▶ **Entries provided**
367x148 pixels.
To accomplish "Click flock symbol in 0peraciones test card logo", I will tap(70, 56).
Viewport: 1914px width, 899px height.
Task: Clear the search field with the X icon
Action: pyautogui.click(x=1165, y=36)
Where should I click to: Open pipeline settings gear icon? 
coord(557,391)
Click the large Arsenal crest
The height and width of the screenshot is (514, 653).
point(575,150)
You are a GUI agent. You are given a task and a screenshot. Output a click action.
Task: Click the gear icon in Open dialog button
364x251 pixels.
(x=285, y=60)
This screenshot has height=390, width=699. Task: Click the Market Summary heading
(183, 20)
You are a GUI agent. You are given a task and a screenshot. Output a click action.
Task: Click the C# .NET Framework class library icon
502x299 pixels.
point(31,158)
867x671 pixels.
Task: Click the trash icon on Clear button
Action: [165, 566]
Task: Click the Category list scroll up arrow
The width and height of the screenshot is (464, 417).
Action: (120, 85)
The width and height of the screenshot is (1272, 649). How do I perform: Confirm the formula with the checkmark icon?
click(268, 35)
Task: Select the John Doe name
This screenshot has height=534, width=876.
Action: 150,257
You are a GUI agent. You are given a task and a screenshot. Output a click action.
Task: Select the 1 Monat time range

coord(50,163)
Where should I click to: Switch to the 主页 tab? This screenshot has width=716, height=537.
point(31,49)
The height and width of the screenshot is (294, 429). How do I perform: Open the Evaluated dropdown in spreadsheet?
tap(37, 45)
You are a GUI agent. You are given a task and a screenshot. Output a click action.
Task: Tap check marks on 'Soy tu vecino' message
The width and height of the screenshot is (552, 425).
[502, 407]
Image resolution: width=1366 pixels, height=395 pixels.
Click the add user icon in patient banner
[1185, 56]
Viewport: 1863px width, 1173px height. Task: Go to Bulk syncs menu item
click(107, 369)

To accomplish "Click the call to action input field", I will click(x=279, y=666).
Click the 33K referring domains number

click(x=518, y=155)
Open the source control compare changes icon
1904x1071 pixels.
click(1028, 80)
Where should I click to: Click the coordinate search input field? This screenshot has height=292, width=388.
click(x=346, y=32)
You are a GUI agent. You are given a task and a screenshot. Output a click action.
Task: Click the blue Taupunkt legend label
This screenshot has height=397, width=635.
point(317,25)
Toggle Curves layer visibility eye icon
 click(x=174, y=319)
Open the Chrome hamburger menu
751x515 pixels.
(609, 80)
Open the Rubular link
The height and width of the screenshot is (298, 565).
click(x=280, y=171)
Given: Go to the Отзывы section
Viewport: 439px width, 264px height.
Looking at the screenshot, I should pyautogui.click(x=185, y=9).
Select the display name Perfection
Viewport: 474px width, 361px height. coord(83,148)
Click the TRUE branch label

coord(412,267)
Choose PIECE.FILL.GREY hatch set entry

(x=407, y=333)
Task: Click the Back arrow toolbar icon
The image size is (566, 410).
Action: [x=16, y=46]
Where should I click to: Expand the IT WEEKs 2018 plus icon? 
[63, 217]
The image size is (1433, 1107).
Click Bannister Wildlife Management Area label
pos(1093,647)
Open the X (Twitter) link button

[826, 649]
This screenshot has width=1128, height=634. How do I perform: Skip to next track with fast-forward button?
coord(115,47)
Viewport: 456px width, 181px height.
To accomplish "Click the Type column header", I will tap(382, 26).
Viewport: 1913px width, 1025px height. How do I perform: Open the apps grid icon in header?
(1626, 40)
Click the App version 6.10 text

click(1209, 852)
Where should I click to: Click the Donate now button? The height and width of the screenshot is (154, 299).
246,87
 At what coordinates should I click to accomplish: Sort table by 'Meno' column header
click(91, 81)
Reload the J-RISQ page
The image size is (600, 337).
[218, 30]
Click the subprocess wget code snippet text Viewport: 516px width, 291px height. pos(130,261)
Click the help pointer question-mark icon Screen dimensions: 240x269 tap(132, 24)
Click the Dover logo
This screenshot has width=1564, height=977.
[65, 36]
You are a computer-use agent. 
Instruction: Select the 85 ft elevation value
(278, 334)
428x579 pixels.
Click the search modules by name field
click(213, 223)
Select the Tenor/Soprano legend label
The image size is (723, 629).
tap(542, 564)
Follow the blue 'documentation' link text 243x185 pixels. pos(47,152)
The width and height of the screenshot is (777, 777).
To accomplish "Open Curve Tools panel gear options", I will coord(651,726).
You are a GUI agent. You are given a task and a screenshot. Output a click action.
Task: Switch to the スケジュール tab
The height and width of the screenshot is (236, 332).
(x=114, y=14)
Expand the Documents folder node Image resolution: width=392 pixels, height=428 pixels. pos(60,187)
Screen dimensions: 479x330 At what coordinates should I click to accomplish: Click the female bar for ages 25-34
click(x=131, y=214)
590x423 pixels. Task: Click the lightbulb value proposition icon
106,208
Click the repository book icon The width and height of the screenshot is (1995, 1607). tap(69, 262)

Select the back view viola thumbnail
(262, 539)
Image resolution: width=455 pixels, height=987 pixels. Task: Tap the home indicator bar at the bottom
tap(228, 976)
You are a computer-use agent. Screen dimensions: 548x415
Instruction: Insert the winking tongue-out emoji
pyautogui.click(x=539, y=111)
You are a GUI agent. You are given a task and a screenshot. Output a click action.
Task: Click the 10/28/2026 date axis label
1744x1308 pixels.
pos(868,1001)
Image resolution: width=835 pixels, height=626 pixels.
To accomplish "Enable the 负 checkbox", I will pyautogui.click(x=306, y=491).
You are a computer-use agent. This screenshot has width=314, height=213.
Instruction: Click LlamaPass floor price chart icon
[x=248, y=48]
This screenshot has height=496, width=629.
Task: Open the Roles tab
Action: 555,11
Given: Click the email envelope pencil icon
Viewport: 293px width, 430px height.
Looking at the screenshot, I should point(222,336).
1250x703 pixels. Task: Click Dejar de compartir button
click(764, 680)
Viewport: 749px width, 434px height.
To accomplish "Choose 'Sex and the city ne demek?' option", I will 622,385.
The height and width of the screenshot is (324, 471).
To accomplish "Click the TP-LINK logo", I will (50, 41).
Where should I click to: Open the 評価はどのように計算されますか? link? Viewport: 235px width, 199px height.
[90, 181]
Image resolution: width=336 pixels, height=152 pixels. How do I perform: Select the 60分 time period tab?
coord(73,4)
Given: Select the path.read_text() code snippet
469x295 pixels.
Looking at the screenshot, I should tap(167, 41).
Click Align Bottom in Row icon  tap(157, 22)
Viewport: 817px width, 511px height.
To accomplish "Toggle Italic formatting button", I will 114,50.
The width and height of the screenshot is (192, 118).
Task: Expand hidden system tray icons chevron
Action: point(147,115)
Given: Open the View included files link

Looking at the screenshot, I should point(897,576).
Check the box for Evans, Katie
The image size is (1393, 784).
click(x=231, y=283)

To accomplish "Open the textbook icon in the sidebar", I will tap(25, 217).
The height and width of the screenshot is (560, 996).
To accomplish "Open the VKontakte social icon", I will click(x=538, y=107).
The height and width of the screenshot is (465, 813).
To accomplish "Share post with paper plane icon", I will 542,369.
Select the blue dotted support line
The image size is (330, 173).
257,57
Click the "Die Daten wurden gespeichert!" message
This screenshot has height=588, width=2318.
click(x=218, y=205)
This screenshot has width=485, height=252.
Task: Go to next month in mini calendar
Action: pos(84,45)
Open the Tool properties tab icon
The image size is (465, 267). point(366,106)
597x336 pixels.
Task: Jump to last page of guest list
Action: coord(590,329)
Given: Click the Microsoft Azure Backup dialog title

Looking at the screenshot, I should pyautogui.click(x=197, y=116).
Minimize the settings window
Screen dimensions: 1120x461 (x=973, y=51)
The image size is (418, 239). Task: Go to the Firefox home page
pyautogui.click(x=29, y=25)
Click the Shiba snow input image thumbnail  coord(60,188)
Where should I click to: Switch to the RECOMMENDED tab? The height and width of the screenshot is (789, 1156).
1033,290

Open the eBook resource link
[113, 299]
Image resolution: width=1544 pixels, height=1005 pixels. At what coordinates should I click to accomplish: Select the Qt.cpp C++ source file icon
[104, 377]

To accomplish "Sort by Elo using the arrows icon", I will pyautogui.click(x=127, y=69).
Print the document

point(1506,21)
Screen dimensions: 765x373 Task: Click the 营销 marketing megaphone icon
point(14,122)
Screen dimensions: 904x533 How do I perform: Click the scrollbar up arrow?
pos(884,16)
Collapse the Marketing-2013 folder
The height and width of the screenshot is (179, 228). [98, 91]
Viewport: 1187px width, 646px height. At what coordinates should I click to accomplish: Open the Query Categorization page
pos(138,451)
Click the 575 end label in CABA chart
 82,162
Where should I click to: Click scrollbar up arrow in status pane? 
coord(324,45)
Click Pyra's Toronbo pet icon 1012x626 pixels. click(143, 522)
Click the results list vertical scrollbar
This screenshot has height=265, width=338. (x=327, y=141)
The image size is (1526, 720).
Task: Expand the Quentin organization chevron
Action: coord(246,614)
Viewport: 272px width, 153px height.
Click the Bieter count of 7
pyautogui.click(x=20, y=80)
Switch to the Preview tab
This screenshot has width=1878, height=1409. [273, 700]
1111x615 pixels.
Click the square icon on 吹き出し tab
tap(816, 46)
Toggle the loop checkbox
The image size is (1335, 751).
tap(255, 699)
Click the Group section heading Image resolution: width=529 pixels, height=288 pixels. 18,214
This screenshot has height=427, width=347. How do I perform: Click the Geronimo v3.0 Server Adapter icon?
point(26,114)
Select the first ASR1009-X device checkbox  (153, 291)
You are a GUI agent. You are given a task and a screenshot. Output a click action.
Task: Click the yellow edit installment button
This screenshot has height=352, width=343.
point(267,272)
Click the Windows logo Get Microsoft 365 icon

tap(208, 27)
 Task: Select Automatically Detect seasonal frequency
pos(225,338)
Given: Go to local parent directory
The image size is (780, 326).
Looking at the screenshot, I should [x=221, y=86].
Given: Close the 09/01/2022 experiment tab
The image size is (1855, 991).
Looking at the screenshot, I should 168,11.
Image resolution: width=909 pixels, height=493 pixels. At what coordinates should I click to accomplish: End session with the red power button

▶ **Directive**
Please transcribe everything in the listing above from the line containing "428x579 pixels." down to the line containing "I will coord(651,726).", keeping each line identical to the original.

▶ **Response to the exercise**
428x579 pixels.
Click the search modules by name field
click(213, 223)
Select the Tenor/Soprano legend label
The image size is (723, 629).
tap(542, 564)
Follow the blue 'documentation' link text 243x185 pixels. pos(47,152)
The width and height of the screenshot is (777, 777).
To accomplish "Open Curve Tools panel gear options", I will coord(651,726).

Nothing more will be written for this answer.